→ **ISTRUZIONI OPERATIVE**
Ricopi integralmente il brano su chi coltiva l'uva e chi la vinifica, senza apportare alcuna modifica.

"Quei che fa l'uva..."
"...e quei che fa el vin son do rasse diverse". Traduzione: quelli che coltivano uva e quelli che la vinificano sono due razze diverse.
Gli amici enologi direttori di cantine cooperative me lo dicono da sempre: fare uva è una cosa, fare vino un'altra. Pensare che tutti i coltivatori d'uva abbiano sempre a cuore il lavoro di chi poi dovrà vinificarla, preoccupandosi di consegnare il miglior prodotto possibile (compatibilmente con l'annata) è un'ingenua illusione.
Ecco spiegato perchè ancora tanti, troppi soci di cooperative in tutta Italia trattano la cantina stessa come se fosse un cliente e non come la propria realtà produttiva, avendo ancora in testa solo il grado zuccherino delle loro uve e il minimo accettabile di sanità delle medesime (oltre a pochi altri paramatri). Perchè, dal momento in cui il carro viene consegnato, pesato, l'uva osservata, variamente sondata e finalmente rovesciata nei pigiadiraspatori, sono convinti che non sia più affar loro.
Da quel momento in poi "son cavoli dell'enologo, l'è el so mestier" come mi ha detto (impietoso) più d'uno.
Tralasciamo in questa sede il salto di qualità fatto da molte realtà cooperative, il cui protocollo di consegna delle uve comprende più requisiti di un check up medico completo; ancora oggi, generalmente, per quanto l'uva sia buona, il dopo non è più affare dei coltivatori d'uva. Discorso analogo si può fare anche per chi vende l'uva sul libero mercato, a imbottigliatori o ad altri produttori.

→ **DATI ARCHIVIATI**
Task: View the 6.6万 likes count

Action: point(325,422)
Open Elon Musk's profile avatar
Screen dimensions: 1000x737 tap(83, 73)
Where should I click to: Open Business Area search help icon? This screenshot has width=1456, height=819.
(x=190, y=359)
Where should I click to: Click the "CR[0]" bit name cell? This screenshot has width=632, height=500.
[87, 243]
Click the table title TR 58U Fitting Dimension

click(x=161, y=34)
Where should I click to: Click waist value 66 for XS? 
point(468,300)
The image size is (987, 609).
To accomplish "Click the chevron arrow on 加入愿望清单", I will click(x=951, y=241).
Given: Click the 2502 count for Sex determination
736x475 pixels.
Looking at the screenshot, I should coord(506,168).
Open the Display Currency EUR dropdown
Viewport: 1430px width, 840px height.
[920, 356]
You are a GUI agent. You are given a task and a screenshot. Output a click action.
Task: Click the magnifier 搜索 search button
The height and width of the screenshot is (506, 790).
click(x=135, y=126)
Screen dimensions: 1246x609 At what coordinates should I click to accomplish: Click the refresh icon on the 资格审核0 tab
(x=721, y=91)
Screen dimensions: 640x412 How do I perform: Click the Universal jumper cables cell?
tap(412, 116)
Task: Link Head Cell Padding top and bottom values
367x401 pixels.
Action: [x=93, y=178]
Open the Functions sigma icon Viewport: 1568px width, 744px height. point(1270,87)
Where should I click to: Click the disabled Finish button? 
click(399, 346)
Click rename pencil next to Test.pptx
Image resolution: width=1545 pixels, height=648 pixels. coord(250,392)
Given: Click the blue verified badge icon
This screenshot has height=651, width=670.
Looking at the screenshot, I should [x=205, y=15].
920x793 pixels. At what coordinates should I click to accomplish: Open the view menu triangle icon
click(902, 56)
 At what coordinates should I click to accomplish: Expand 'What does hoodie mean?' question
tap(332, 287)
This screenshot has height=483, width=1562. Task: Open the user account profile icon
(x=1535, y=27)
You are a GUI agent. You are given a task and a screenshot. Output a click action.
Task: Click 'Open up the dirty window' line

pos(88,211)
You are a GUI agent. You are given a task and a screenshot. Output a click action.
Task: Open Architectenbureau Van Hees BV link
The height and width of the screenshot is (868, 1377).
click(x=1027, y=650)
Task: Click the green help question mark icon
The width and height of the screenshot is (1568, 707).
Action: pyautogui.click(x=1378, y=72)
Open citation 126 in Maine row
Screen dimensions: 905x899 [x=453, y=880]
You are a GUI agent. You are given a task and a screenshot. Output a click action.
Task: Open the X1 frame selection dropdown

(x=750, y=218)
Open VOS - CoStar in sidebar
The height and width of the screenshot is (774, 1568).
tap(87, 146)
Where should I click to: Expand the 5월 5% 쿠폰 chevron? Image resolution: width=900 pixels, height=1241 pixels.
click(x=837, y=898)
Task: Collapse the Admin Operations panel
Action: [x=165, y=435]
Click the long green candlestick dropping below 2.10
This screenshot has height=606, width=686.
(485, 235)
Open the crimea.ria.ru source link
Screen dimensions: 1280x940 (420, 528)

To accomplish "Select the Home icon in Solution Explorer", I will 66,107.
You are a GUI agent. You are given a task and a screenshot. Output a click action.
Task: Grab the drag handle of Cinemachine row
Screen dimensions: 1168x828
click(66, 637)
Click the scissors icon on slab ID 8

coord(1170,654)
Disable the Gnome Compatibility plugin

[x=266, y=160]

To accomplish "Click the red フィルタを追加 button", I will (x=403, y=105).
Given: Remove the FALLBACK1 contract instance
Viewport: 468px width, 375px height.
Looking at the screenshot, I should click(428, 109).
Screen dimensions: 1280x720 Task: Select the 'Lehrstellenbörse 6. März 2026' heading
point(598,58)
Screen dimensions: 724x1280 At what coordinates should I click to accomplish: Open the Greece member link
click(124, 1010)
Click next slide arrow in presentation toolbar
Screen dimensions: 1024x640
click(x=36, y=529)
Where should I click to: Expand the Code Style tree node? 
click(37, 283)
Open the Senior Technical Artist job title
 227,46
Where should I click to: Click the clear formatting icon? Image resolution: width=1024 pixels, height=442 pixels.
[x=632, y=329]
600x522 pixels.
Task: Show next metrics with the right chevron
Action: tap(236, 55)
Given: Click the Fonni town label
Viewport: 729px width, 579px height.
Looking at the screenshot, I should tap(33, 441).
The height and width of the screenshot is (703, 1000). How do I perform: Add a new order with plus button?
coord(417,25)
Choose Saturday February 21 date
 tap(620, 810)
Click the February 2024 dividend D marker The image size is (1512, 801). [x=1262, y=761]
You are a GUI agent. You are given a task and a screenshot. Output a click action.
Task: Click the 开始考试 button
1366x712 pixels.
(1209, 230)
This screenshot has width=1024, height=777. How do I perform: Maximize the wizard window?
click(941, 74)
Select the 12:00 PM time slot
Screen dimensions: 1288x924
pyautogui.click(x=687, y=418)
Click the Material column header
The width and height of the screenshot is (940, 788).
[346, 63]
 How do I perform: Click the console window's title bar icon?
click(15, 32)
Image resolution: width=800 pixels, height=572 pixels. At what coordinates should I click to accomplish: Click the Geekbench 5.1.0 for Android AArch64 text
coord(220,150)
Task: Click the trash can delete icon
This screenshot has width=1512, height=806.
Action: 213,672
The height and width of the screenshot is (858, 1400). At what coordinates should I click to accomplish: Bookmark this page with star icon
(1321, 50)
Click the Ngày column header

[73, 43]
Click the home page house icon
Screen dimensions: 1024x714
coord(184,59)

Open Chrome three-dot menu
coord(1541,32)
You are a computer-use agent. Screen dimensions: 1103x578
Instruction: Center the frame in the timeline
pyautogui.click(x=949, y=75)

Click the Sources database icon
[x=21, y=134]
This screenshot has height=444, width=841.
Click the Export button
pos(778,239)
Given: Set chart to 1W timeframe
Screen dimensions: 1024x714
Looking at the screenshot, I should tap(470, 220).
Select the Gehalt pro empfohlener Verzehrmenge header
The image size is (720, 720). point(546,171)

→ **RISULTATO ATTESO**
"Quei che fa l'uva..."
"...e quei che fa el vin son do rasse diverse". Traduzione: quelli che coltivano uva e quelli che la vinificano sono due razze diverse.
Gli amici enologi direttori di cantine cooperative me lo dicono da sempre: fare uva è una cosa, fare vino un'altra. Pensare che tutti i coltivatori d'uva abbiano sempre a cuore il lavoro di chi poi dovrà vinificarla, preoccupandosi di consegnare il miglior prodotto possibile (compatibilmente con l'annata) è un'ingenua illusione.
Ecco spiegato perchè ancora tanti, troppi soci di cooperative in tutta Italia trattano la cantina stessa come se fosse un cliente e non come la propria realtà produttiva, avendo ancora in testa solo il grado zuccherino delle loro uve e il minimo accettabile di sanità delle medesime (oltre a pochi altri paramatri). Perchè, dal momento in cui il carro viene consegnato, pesato, l'uva osservata, variamente sondata e finalmente rovesciata nei pigiadiraspatori, sono convinti che non sia più affar loro.
Da quel momento in poi "son cavoli dell'enologo, l'è el so mestier" come mi ha detto (impietoso) più d'uno.
Tralasciamo in questa sede il salto di qualità fatto da molte realtà cooperative, il cui protocollo di consegna delle uve comprende più requisiti di un check up medico completo; ancora oggi, generalmente, per quanto l'uva sia buona, il dopo non è più affare dei coltivatori d'uva. Discorso analogo si può fare anche per chi vende l'uva sul libero mercato, a imbottigliatori o ad altri produttori.